В тюрьмах и зонах есть поверье: освобождаясь, не смотри на лагерь или тюрьму, а то снова попадешь. Глаз шел от вахты и думал об этом. Дежурный, лейтенант Виктор Павлович Ирисов, шел рядом молча. Навстречу медсестра Ниночка. Они поздоровались, и она стала поздравлять Глаза. Разговаривая, он повернулся в сторону тюрьмы. Ниночка, сказав: «Удачи тебе, Коля», пошла к вахте, а он посмотрел ей вслед и поднял взгляд: перед ним серела тюрьма. «Боже, — подумал Глаз, — что это я на тюрьму смотрю. Нельзя. — И он стал себя утешать: — Я не специально обернулся, я же с Ниночкой заболтался. Вот теперь тюрьма позади, и я не обернусь». Но ему так захотелось обернуться и прощально посмотреть на старинную тюрьму. Но он не обернулся. Разговаривая с Виктором Павловичем, он удалялся от тюрьмы к остановке автобуса.
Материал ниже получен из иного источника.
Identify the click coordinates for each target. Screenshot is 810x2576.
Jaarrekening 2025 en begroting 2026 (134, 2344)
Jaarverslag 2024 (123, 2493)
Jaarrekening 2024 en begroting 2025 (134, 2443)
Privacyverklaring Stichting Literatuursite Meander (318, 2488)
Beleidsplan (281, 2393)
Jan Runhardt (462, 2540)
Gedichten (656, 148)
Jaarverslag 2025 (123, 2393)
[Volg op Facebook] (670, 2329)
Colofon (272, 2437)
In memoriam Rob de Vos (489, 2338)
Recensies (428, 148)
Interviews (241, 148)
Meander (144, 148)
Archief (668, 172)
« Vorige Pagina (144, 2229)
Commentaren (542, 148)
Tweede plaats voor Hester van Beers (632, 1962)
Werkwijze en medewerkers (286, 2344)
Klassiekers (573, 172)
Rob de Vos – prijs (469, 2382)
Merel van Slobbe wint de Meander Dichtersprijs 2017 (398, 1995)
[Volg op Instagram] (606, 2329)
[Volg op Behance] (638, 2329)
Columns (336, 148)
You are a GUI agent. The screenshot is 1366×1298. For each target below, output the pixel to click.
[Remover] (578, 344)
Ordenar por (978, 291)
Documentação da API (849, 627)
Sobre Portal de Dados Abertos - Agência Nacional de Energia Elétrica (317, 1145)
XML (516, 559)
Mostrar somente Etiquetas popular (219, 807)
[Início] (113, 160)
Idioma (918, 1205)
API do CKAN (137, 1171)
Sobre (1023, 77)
Вологодский железнодорожный вокзал. Толкотня на перроне. Поезд!

Виктор Павлович протянул руку. Глаз — свою. И они крепко пожали друг другу руки.

– Счастливо тебе, Коля!

– Всего хорошего, Виктор Павлович, — отвечает Глаз, показывает проводнице билет и заходит в тамбур.

Поезд трогает. Глаз стоит у открытой двери и машет Виктору Павловичу рукой. Виктор Павлович тоже машет, и поезд набирает ход.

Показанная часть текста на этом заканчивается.